From portrait photography to commercial photography, every photographer needs to understand how to correct an overexposed photo. It’s one of the most basic editing techniques, and it can be completed in a variety of ways. In this tutorial, professional photographer Aaron Nace shows how you can use Lightroom to easily fix this common problem:
To begin with, you should always capture your photography using a 16-bit RAW file. JPEG files give you significantly less data to work with than RAW files. This extra information provides the photographer far more editing capabilities and can help to salvage photos that may have otherwise been beyond repair.
Nace suggests you start by adjusting the exposure to see what details can be saved in the overexposed areas of the photo.
Once you have adjusted the levels to capture the additional information, save it as a virtual copy. (Right click on the image in the film strip at the bottom of the screen, and click Create Virtual Copy.)

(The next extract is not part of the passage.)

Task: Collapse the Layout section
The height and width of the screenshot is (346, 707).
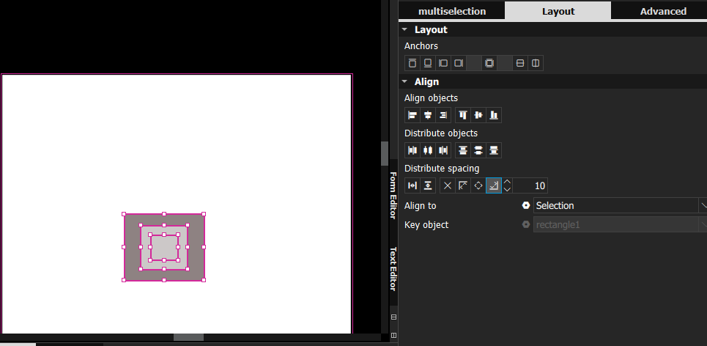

Now working with the two copies—the original image and the darker virtual copy—you’ll combine them using high dynamic range (HDR). You can accomplish this by holding control or command and clicking on both of your thumbnail images within the film strip. Once selected, right click and select Photo Merge and scroll down to HDR.
Using the HDR preview, you can zoom into your image to see how the files have been combined in order to see the information you previously were unable to see. Once you’re satisfied with the corrected image, click Merge. Lightroom will automatically export your new file as an HDR.
Remember, this helpful editing trick won’t work to correct every overexposed photo. However, more often than not, it will get the job done, allowing you to save the photo instead of having to toss it out over slight overexposure.